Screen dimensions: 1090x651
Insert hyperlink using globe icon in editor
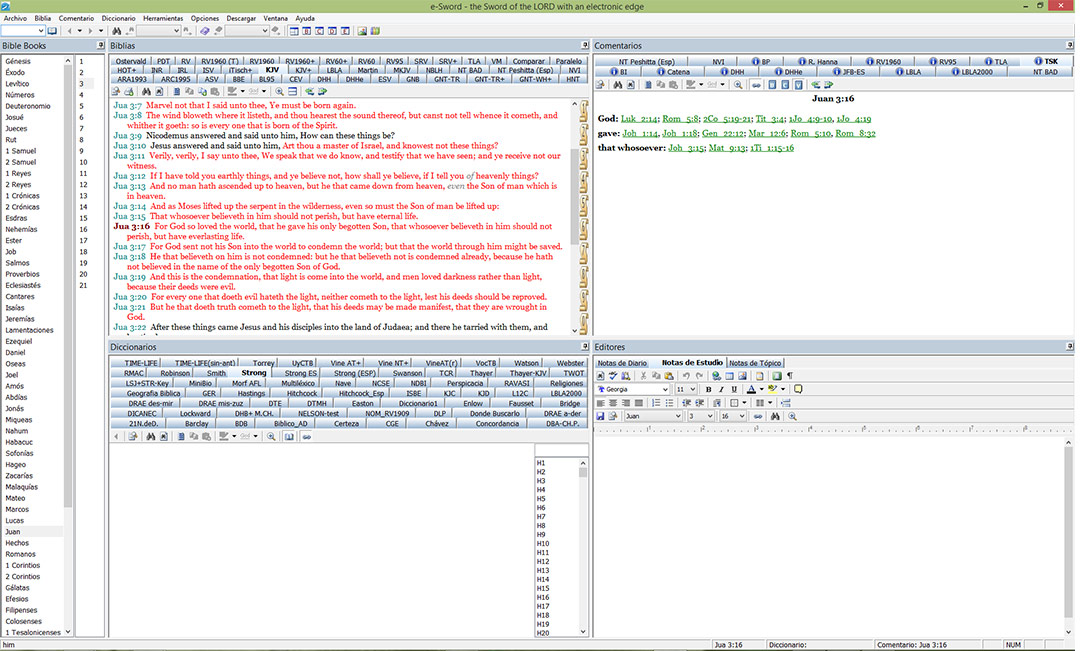tap(716, 376)
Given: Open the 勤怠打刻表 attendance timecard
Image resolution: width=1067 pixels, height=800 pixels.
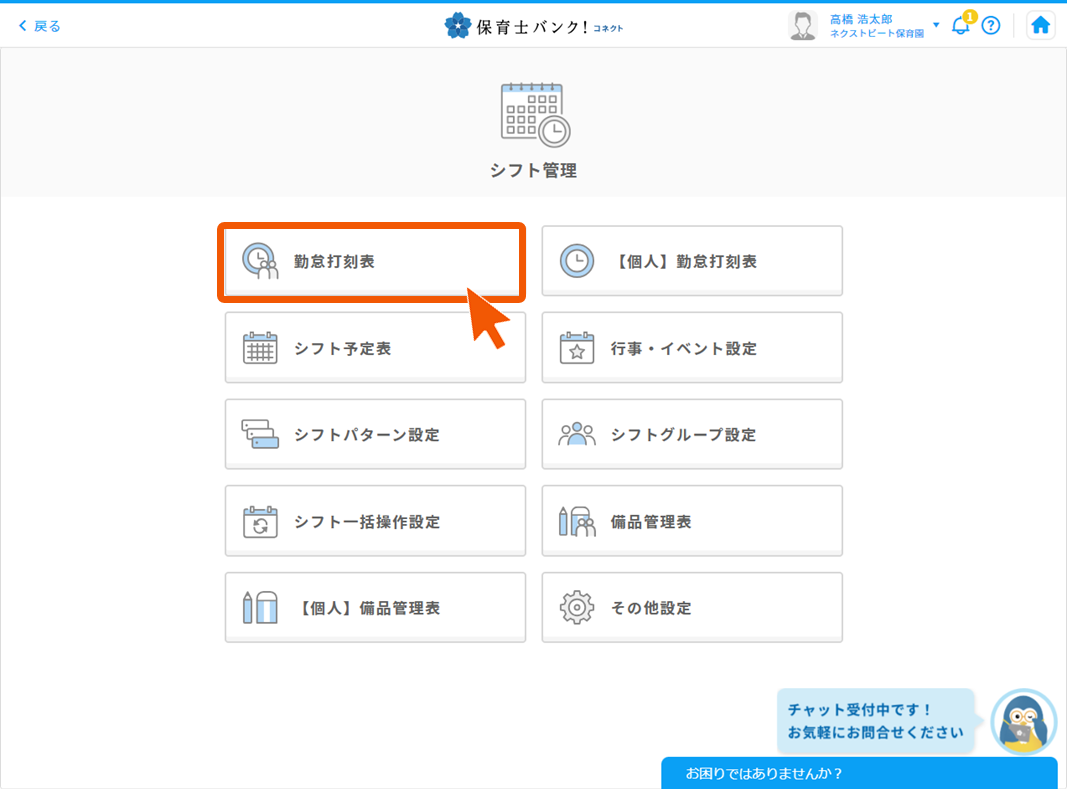Looking at the screenshot, I should [372, 260].
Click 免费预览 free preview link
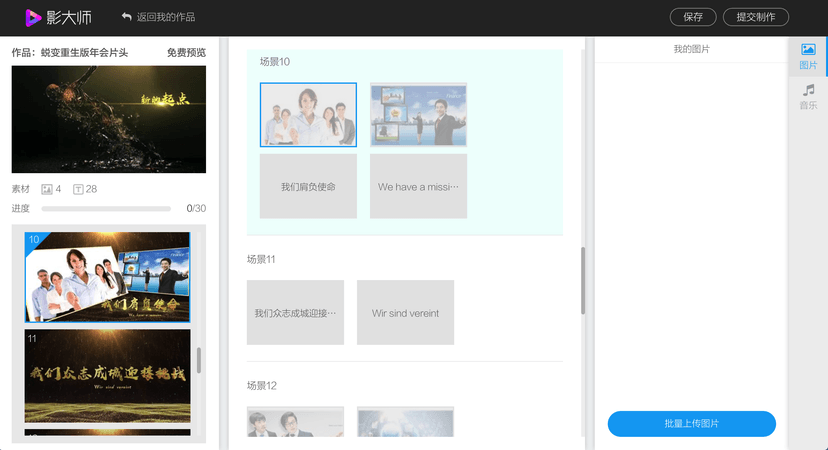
────────
TASK OBJECTIVE – Output every entry verbatim but skip the pictures.

ANSWER SECTION –
Screen dimensions: 1090x651
Insert hyperlink using globe icon in editor
tap(716, 376)
Given: Open the 勤怠打刻表 attendance timecard
Image resolution: width=1067 pixels, height=800 pixels.
Looking at the screenshot, I should [372, 260].
Click 免费预览 free preview link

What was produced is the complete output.